YOUR ASSIGNMENT: Copy the data that follows, exactly and completely.

INFORMATION GIVEN:
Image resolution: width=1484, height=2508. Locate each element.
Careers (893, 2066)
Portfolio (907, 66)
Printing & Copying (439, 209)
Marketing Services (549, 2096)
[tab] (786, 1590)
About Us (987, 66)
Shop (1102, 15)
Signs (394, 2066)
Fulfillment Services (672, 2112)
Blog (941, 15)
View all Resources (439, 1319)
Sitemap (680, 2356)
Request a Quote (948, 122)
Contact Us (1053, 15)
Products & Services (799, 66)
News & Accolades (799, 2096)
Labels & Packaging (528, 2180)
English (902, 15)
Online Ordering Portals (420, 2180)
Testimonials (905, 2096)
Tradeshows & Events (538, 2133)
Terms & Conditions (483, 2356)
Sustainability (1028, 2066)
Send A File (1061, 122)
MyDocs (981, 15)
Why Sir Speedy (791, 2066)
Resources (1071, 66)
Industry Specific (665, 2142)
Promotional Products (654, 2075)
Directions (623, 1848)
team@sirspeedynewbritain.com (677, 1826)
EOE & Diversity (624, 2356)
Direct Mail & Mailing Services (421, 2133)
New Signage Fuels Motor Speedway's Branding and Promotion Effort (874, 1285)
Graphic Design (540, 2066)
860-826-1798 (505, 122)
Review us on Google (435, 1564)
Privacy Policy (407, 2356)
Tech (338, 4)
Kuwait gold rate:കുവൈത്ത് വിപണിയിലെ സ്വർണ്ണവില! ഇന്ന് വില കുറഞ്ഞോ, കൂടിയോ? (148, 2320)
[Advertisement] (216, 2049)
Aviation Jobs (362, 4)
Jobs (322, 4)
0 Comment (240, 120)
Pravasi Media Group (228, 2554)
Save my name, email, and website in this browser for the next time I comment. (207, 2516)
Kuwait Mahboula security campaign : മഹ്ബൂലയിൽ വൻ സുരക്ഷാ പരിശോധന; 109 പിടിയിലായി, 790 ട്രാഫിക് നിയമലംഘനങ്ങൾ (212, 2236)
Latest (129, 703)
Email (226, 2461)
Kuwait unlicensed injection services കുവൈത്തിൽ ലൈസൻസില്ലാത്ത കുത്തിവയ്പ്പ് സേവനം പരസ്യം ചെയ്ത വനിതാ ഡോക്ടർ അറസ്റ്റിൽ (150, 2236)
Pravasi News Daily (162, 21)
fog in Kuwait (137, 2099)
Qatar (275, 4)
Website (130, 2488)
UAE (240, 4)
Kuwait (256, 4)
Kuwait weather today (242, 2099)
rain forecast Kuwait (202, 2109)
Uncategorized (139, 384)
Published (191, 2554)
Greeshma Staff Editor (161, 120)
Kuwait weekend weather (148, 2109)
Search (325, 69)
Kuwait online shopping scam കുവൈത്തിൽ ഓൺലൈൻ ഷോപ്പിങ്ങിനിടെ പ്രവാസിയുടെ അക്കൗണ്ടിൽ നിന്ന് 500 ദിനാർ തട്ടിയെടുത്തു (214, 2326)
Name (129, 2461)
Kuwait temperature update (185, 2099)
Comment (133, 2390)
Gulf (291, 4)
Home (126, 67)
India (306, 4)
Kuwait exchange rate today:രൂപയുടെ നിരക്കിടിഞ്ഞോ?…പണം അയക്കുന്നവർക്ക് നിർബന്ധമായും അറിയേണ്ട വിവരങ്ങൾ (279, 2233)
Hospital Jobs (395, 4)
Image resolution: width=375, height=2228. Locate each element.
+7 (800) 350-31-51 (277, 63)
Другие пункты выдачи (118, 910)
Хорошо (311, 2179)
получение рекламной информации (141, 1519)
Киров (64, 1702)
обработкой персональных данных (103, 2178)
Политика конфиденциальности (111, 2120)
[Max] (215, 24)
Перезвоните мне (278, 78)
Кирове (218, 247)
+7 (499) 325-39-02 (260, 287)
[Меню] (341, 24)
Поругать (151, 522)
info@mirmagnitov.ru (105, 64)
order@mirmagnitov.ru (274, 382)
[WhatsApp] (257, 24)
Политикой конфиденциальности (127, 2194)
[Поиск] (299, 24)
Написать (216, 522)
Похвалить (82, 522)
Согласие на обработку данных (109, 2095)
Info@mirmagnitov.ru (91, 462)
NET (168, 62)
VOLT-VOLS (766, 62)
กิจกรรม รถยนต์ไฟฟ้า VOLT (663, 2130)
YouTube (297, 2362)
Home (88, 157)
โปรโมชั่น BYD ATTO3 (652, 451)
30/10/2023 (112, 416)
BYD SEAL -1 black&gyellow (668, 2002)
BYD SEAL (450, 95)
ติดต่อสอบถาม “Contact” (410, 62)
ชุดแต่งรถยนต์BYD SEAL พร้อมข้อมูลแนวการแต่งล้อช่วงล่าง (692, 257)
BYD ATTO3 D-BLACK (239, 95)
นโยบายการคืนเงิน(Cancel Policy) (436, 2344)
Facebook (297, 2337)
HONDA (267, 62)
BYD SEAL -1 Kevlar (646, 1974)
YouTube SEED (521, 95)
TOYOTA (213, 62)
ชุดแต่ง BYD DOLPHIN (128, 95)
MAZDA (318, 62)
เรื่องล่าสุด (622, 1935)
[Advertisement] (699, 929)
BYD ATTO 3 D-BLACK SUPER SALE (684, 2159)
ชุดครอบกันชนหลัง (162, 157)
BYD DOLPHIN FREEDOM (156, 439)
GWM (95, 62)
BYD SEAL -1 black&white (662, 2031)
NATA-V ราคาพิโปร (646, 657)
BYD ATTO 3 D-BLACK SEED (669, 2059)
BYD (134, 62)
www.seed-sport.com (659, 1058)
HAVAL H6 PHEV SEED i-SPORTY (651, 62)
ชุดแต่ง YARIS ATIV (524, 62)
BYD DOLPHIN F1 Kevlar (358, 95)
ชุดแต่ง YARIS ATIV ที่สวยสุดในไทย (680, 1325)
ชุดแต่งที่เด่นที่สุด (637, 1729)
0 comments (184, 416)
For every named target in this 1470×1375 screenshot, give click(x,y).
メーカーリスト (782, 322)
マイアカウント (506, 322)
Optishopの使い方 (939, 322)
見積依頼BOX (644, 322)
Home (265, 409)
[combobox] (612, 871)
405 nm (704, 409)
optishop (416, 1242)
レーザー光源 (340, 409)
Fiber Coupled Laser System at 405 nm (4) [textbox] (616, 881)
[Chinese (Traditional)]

ANSWER TO THE EXERCISE:
Image resolution: width=1484, height=2508. Locate each element.
Careers (893, 2066)
Portfolio (907, 66)
Printing & Copying (439, 209)
Marketing Services (549, 2096)
[tab] (786, 1590)
About Us (987, 66)
Shop (1102, 15)
Signs (394, 2066)
Fulfillment Services (672, 2112)
Blog (941, 15)
View all Resources (439, 1319)
Sitemap (680, 2356)
Request a Quote (948, 122)
Contact Us (1053, 15)
Products & Services (799, 66)
News & Accolades (799, 2096)
Labels & Packaging (528, 2180)
English (902, 15)
Online Ordering Portals (420, 2180)
Testimonials (905, 2096)
Tradeshows & Events (538, 2133)
Terms & Conditions (483, 2356)
Sustainability (1028, 2066)
Send A File (1061, 122)
MyDocs (981, 15)
Why Sir Speedy (791, 2066)
Resources (1071, 66)
Industry Specific (665, 2142)
Promotional Products (654, 2075)
Directions (623, 1848)
team@sirspeedynewbritain.com (677, 1826)
EOE & Diversity (624, 2356)
Direct Mail & Mailing Services (421, 2133)
New Signage Fuels Motor Speedway's Branding and Promotion Effort (874, 1285)
Graphic Design (540, 2066)
860-826-1798 (505, 122)
Review us on Google (435, 1564)
Privacy Policy (407, 2356)
Tech (338, 4)
Kuwait gold rate:കുവൈത്ത് വിപണിയിലെ സ്വർണ്ണവില! ഇന്ന് വില കുറഞ്ഞോ, കൂടിയോ? (148, 2320)
[Advertisement] (216, 2049)
Aviation Jobs (362, 4)
Jobs (322, 4)
0 Comment (240, 120)
Pravasi Media Group (228, 2554)
Save my name, email, and website in this browser for the next time I comment. (207, 2516)
Kuwait Mahboula security campaign : മഹ്ബൂലയിൽ വൻ സുരക്ഷാ പരിശോധന; 109 പിടിയിലായി, 790 ട്രാഫിക് നിയമലംഘനങ്ങൾ (212, 2236)
Latest (129, 703)
Email (226, 2461)
Kuwait unlicensed injection services കുവൈത്തിൽ ലൈസൻസില്ലാത്ത കുത്തിവയ്പ്പ് സേവനം പരസ്യം ചെയ്ത വനിതാ ഡോക്ടർ അറസ്റ്റിൽ (150, 2236)
Pravasi News Daily (162, 21)
fog in Kuwait (137, 2099)
Qatar (275, 4)
Website (130, 2488)
UAE (240, 4)
Kuwait (256, 4)
Kuwait weather today (242, 2099)
rain forecast Kuwait (202, 2109)
Uncategorized (139, 384)
Published (191, 2554)
Greeshma Staff Editor (161, 120)
Kuwait weekend weather (148, 2109)
Search (325, 69)
Kuwait online shopping scam കുവൈത്തിൽ ഓൺലൈൻ ഷോപ്പിങ്ങിനിടെ പ്രവാസിയുടെ അക്കൗണ്ടിൽ നിന്ന് 500 ദിനാർ തട്ടിയെടുത്തു (214, 2326)
Name (129, 2461)
Kuwait temperature update (185, 2099)
Comment (133, 2390)
Gulf (291, 4)
Home (126, 67)
India (306, 4)
Kuwait exchange rate today:രൂപയുടെ നിരക്കിടിഞ്ഞോ?…പണം അയക്കുന്നവർക്ക് നിർബന്ധമായും അറിയേണ്ട വിവരങ്ങൾ (279, 2233)
Hospital Jobs (395, 4)
Image resolution: width=375, height=2228. Locate each element.
+7 (800) 350-31-51 (277, 63)
Другие пункты выдачи (118, 910)
Хорошо (311, 2179)
получение рекламной информации (141, 1519)
Киров (64, 1702)
обработкой персональных данных (103, 2178)
Политика конфиденциальности (111, 2120)
[Max] (215, 24)
Перезвоните мне (278, 78)
Кирове (218, 247)
+7 (499) 325-39-02 (260, 287)
[Меню] (341, 24)
Поругать (151, 522)
info@mirmagnitov.ru (105, 64)
order@mirmagnitov.ru (274, 382)
[WhatsApp] (257, 24)
Политикой конфиденциальности (127, 2194)
[Поиск] (299, 24)
Написать (216, 522)
Похвалить (82, 522)
Согласие на обработку данных (109, 2095)
Info@mirmagnitov.ru (91, 462)
NET (168, 62)
VOLT-VOLS (766, 62)
กิจกรรม รถยนต์ไฟฟ้า VOLT (663, 2130)
YouTube (297, 2362)
Home (88, 157)
โปรโมชั่น BYD ATTO3 (652, 451)
30/10/2023 (112, 416)
BYD SEAL -1 black&gyellow (668, 2002)
BYD SEAL (450, 95)
ติดต่อสอบถาม “Contact” (410, 62)
ชุดแต่งรถยนต์BYD SEAL พร้อมข้อมูลแนวการแต่งล้อช่วงล่าง (692, 257)
BYD ATTO3 D-BLACK (239, 95)
นโยบายการคืนเงิน(Cancel Policy) (436, 2344)
Facebook (297, 2337)
HONDA (267, 62)
BYD SEAL -1 Kevlar (646, 1974)
YouTube SEED (521, 95)
TOYOTA (213, 62)
ชุดแต่ง BYD DOLPHIN (128, 95)
MAZDA (318, 62)
เรื่องล่าสุด (622, 1935)
[Advertisement] (699, 929)
BYD ATTO 3 D-BLACK SUPER SALE (684, 2159)
ชุดครอบกันชนหลัง (162, 157)
BYD DOLPHIN FREEDOM (156, 439)
GWM (95, 62)
BYD SEAL -1 black&white (662, 2031)
NATA-V ราคาพิโปร (646, 657)
BYD ATTO 3 D-BLACK SEED (669, 2059)
BYD (134, 62)
www.seed-sport.com (659, 1058)
HAVAL H6 PHEV SEED i-SPORTY (651, 62)
ชุดแต่ง YARIS ATIV (524, 62)
BYD DOLPHIN F1 Kevlar (358, 95)
ชุดแต่ง YARIS ATIV ที่สวยสุดในไทย (680, 1325)
ชุดแต่งที่เด่นที่สุด (637, 1729)
0 comments (184, 416)
For every named target in this 1470×1375 screenshot, give click(x,y).
メーカーリスト (782, 322)
マイアカウント (506, 322)
Optishopの使い方 (939, 322)
見積依頼BOX (644, 322)
Home (265, 409)
[combobox] (612, 871)
405 nm (704, 409)
optishop (416, 1242)
レーザー光源 (340, 409)
Fiber Coupled Laser System at 405 nm (4) [textbox] (616, 881)
[Chinese (Traditional)]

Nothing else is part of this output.